Should Germany keep running a trade surplus? This column argues that any decision should be based on Germany’s interests alone. But new data suggests that its investments in southern Europe may be at risk of being wasted because the euro has removed the need for these countries to pay risk premiums. Germany might therefore consider cutting its surplus and boosting domestic consumption.

Some countries in Europe seem to be repeating the mistake the US has been making with the Chinese for almost a decade by telling Germany that failure to expand domestic demand is a sin against the rest of the world. Countries, including Germany and China, pursue their own interests, not the well being of the world. Whether running a large current-account surplus is the right thing to do can only be decided by asking whether such a policy benefits Chinese and German citizens, not the world.

In an article on this site, Charles Wyplosz (2010) makes this point clearly. He argues that at this stage a current-account surplus is indeed the right thing for Germany: “Telling Germany that it must durably reduce its current-account surplus is unwarranted. With a quickly ageing population, Germany would be well-advised to save for a couple of decades as the demographic transition takes place.”

A look at the data shows however, that the European Monetary Union has distorted German foreign investments, putting a significant fraction of the German savings abroad at risk of being wasted. Thus, while a current-account surplus might seem like the right policy for Germany, such distortions of its investments abroad suggest this may not be the case.

Since the start of the monetary union the German total portfolio investment abroad has increased from $800 billion in 2001 to $2,150 billion in 2008 (the data are from the IMF CPIS website built by Gianmaria Milesi-Ferretti and Philip Lane (IMF 2010)). Much of this investment went to the three southern European countries characterised by large current-account deficits (Greece, Spain, and Portugal), with the total increasing from $64 billion to $290 billion – and increase in the share of total German portfolio investment abroad from 8.2% to 13.5%. Capital inflows from Germany have represented an important source of financing for these three countries – about one-quarter of their combined foreign borrowing in these years.

These data suggest that since the start of the monetary union Germany has been an important lender to southern Europe, and that in order to do this it has significantly shifted its investment portfolio towards southern Europe.

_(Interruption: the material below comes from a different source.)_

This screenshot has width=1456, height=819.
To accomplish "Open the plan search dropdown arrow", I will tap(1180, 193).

Today the wisdom of those investments looks questionable. High Spanish growth over the past decade has been driven by a real estate bubble, not by high productivity, and whatever growth we have seen in Greece was the result of an inflated public sector. These countries don’t look, at least ex-post, like the best places where to invest the savings of German households. Also because the return on the assets issued by these countries have not, until very recently, compensated for the risk the implied.

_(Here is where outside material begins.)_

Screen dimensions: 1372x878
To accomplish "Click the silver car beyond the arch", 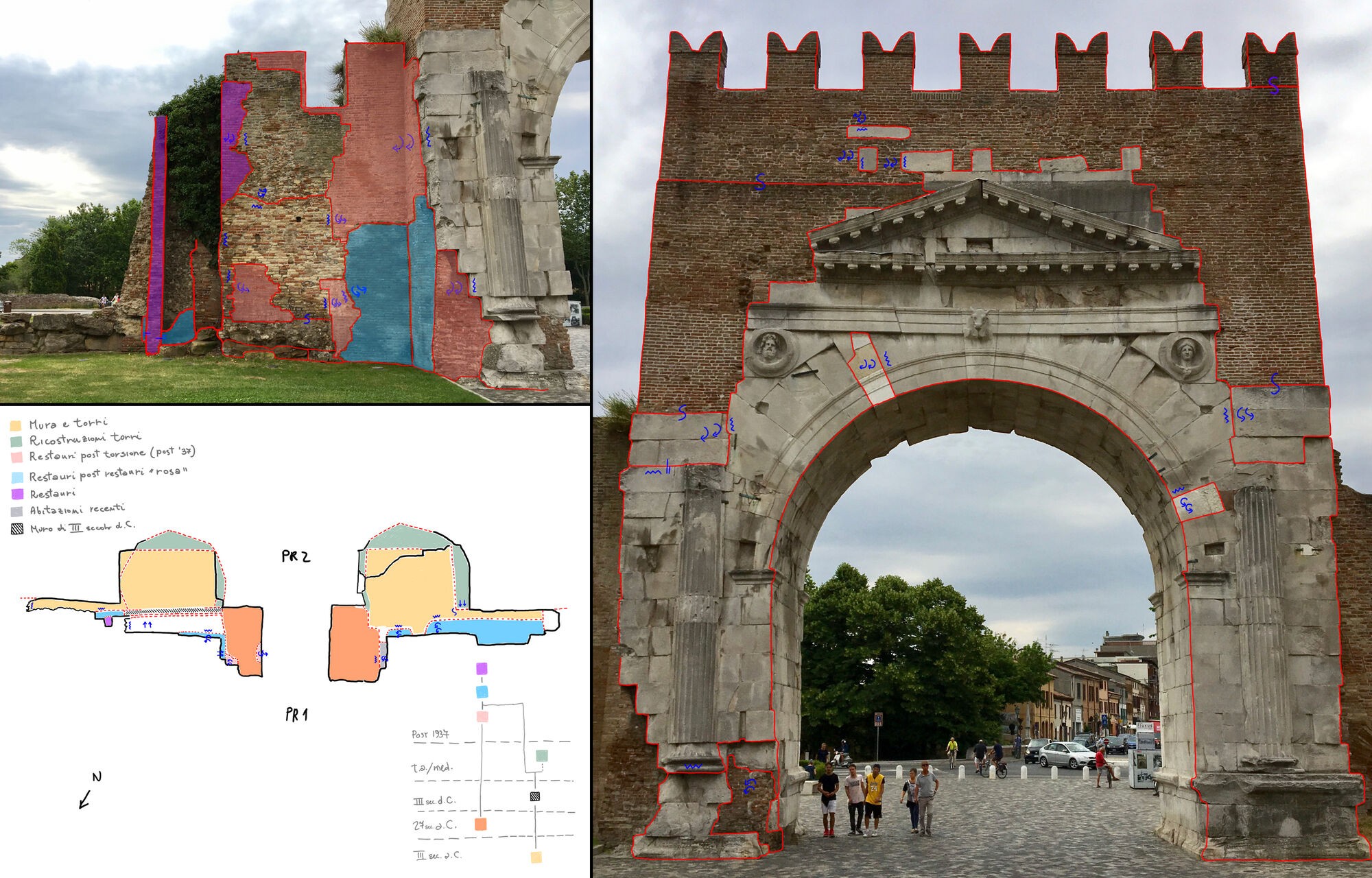I will pos(1065,755).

This is where the Eurozone distortion lies. The single currency has transformed southern Europe from weak-currency countries into strong-currency countries. This has allowed them to issue large amounts of securities in the rest of the Eurozone without paying any significant risk premium.

In Portugal, for instance, foreign borrowing has mainly financed a domestic consumption boom. This happened through Portuguese banks issuing euro liabilities in the Eurozone and using the proceeds to finance consumer loans and mortgages at home. Before the euro this was not possible – or not to the extent we have witnessed – since lending to Portuguese banks would have entailed a significant currency risk.

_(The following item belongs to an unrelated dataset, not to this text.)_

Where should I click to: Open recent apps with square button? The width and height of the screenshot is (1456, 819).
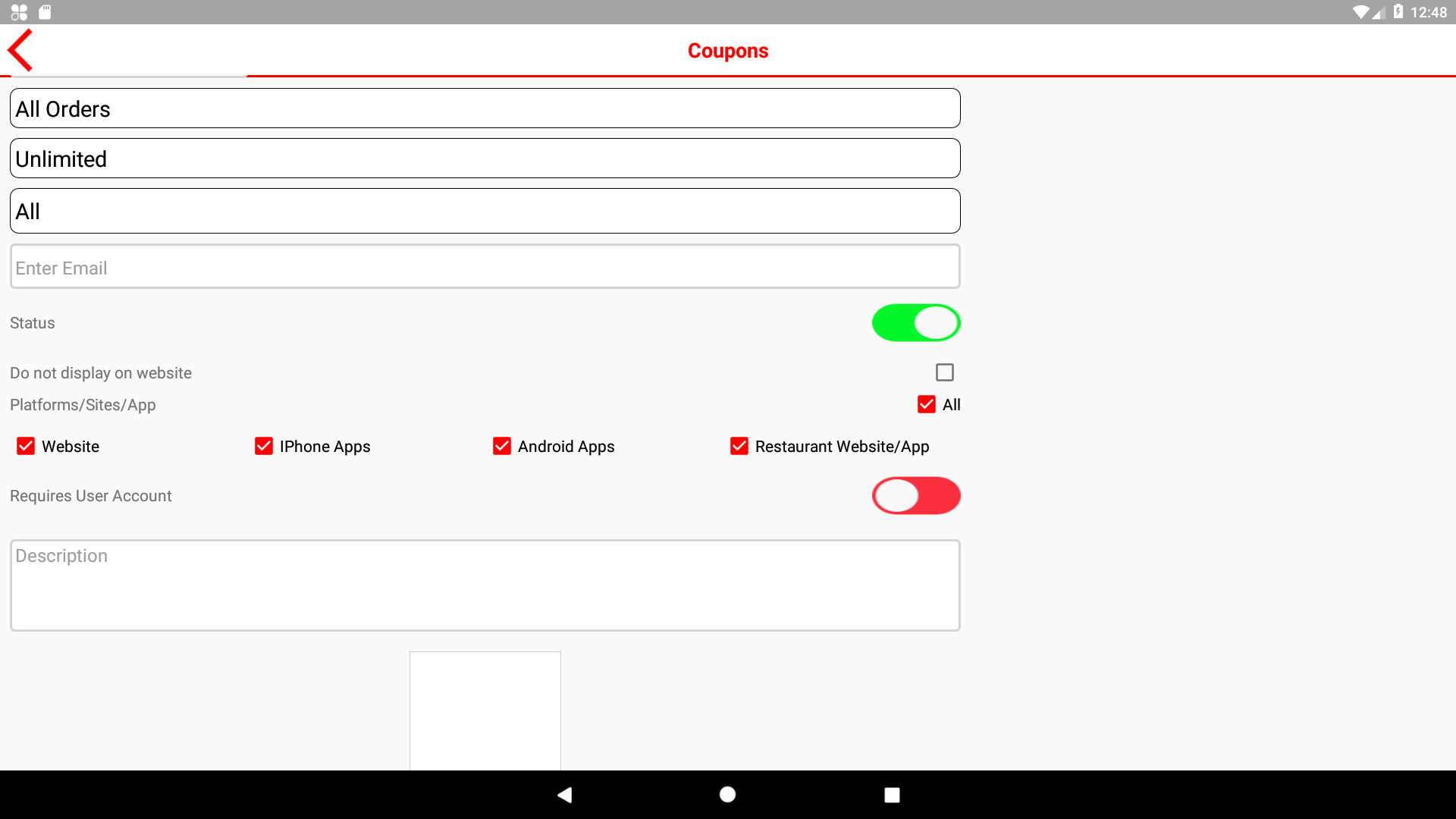892,794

Germany may wish to keep running current-account surpluses, but if it wants to avoid depleting the savings of its citizens it had better stop investing them in southern Europe – at least on the terms it has lent so far. If changing the terms is not possible, then it would be in Germany’s own interest to raise wages and push domestic consumption.

References

IMF (2010) “Portfolio Investment: CPIS Data - Database Content
Wyplosz, Charles (2010), “Germany, current accounts and competitiveness”, VoxEU.org, 31 March.